The current volatility is around 3% (47.6% annualised) and the TGARCH plot, even in this case, is showing a sharp augment in the conditional variance which seems it will increase, given the slope of the curve, over the next trading days. The chart is obviously displaying an extremely high level of market fluctuations and the fact that the impact of the mean reverting process has been so weak is a very important warning signal which should not be ignored.

The HyperVolatility team is bearish E-Mini Nasdaq futures because the conditional variance is likely to augment in the short term and the price action is probably going to retest the 1,970 – 2,000 area by Friday.

Investors will concentrate their attentions on Europe’s debt problems and the European Central Bank whilst on Friday all eyes will be on Bernanke.
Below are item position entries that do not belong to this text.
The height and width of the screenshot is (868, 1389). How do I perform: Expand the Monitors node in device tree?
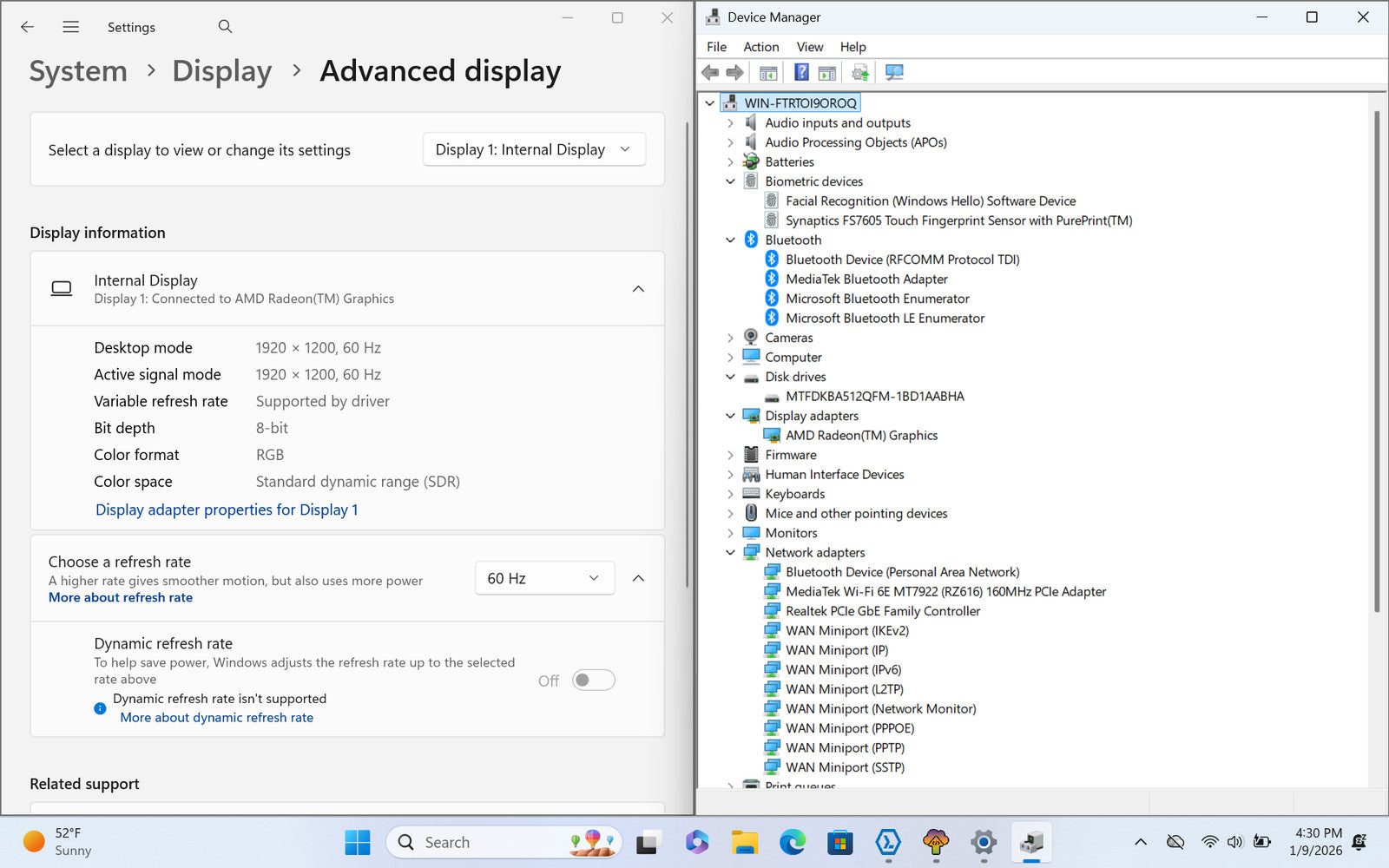pyautogui.click(x=730, y=533)
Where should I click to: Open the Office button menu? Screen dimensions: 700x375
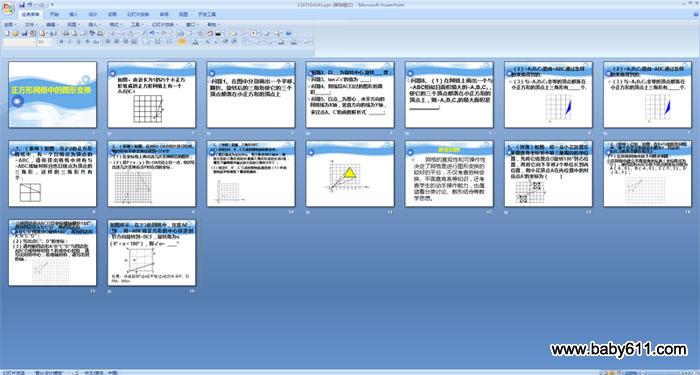8,8
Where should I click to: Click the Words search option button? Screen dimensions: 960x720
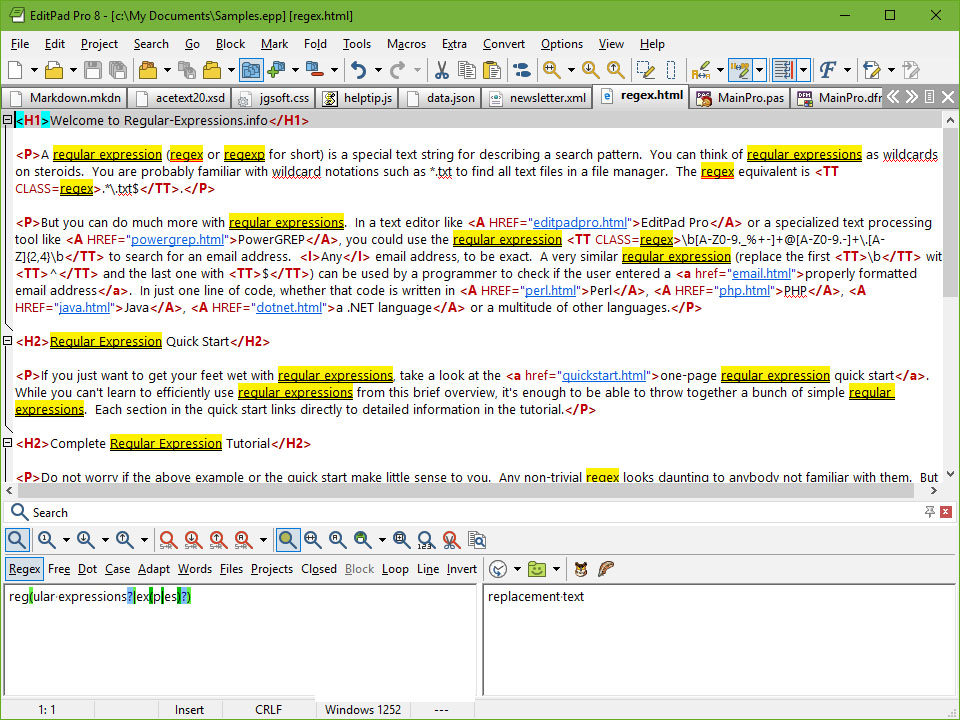point(195,569)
The oscillation rate could easily augment during the announcement of the aforementioned news and increase the magnitude of any potential drop of E-Mini Nasdaq futures.

VXN Index Volatility Forecast (22/08/2011)

Needless to say that the sharp, violent and unexpected explosion of the conditional variance is the natural consequence of what happened the last week: ridiculous politicians and bad macroeconomics news. In particular, the VXN Index opened at 30.44% on Monday, rose to 31.55% on Tuesday, touched 31.17% on Wednesday, jumped to 41.61%, on Thursday and climbed to 43.47% on Friday.

The actual volatility is 15.8% (54.7% monthly) and the TGARCH plot is clearly displaying a steep upward sloping curve which highlights the fact that wild market swings and violent retracements are very probably to occur in the upcoming days. Moreover, it is worth noting that the current volatility level is very close to the one achieved during the big drop occurred in equity markets during March 2010: a very strong warning signal.

The implied volatility of the high-tech index should increase over the next hours as many market participants will keep buying protections against their stock portfolios.

The HyperVolatility team is bullish the VXN Index and we expect the Nasdaq100 implied volatility to touch the 48% – 50% by Friday.

There could be unexpected good news which is going to smooth the volatility curve but even the most insignificant bad macroeconomics data would twist investors’ mood in a matter of a few minutes.

Figures from US and Germany will be crucial this week whilst Bernanke’s speech on Friday would be of absolute importance.